O Brasil fechou 331.901 postos de emprego formais em maio, segundo dados divulgados nesta segunda-feira pelo Ministério da Economia.
Só entre março e maio — meses afetados pela crise do coronavírus — o número de vagas perdidas chegou a 1.487.425.
Os dados correspondem ao saldo entre admissões e demissões e fazem parte do chamado Cadastro Geral de Empregados e Desempregados (Caged), baseado nas informações enviadas pelos empregadores ao governo.
Queda nas admissões impacta resultadoO saldo de maio foi influenciado principalmente pelo ritmo mais fraco de admissões, quando comparado ao mesmo período do ano passado.
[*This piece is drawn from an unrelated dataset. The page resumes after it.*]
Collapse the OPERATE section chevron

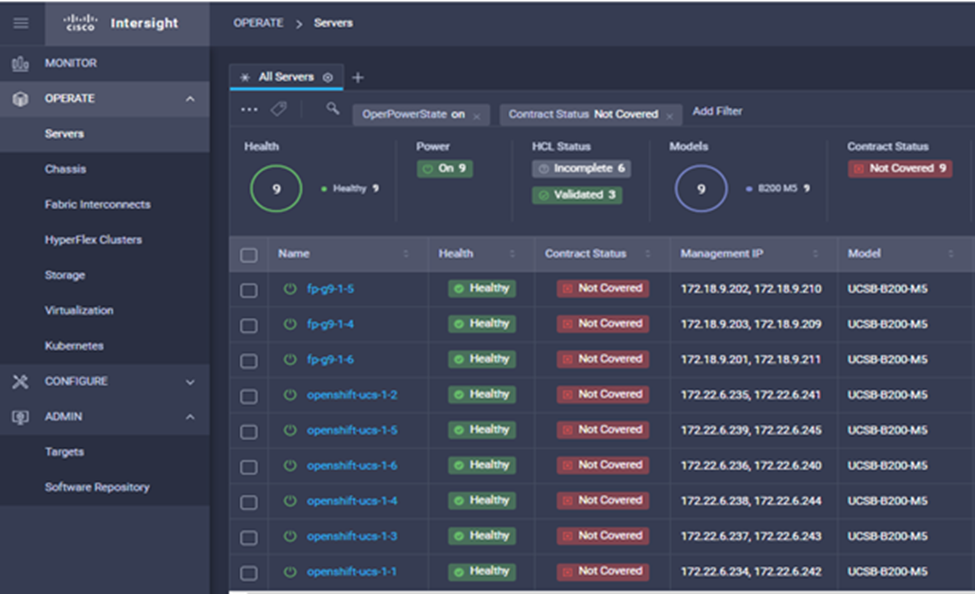(190, 99)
As contratações somaram 703.921, recuo de 48% frente ao registrado em maio de 2019: 1.347.304.
As demissões chegaram a cair no período, registrando 1.035.822, recuo de 21% frente às 1.315.164 contabilizadas em maio do ano passado.
Apesar do resultado negativo, o balanço de maio representou uma recuperação em relação ao mês anterior, considerado pela equipe econômica o ponto mais crítico da crise econômica causada pela pandemia.
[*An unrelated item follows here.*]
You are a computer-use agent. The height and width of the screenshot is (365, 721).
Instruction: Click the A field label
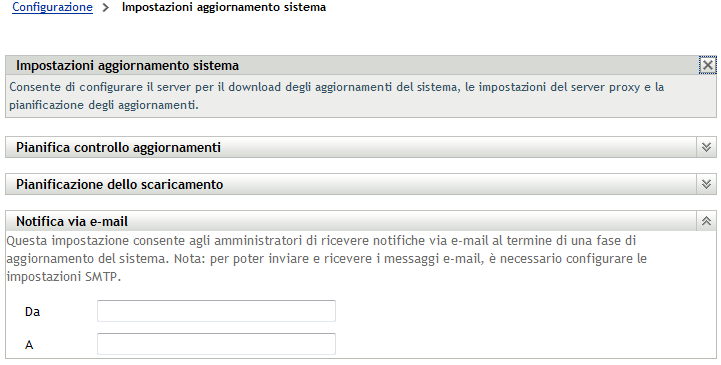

Em abril, as demissões superaram as contratações em 902.841, respondendo por 60% do saldo negativo registrado entre março e maio.
Na semana passada, a pasta informou que os pedidos de seguro-desemprego — outro indicador sobre a situação do mercado — somaram 3,64 milhões entre janeiro e a primeira quinzena de junho, o que representa uma alta de 14,2% em relação ao mesmo período do ano passado.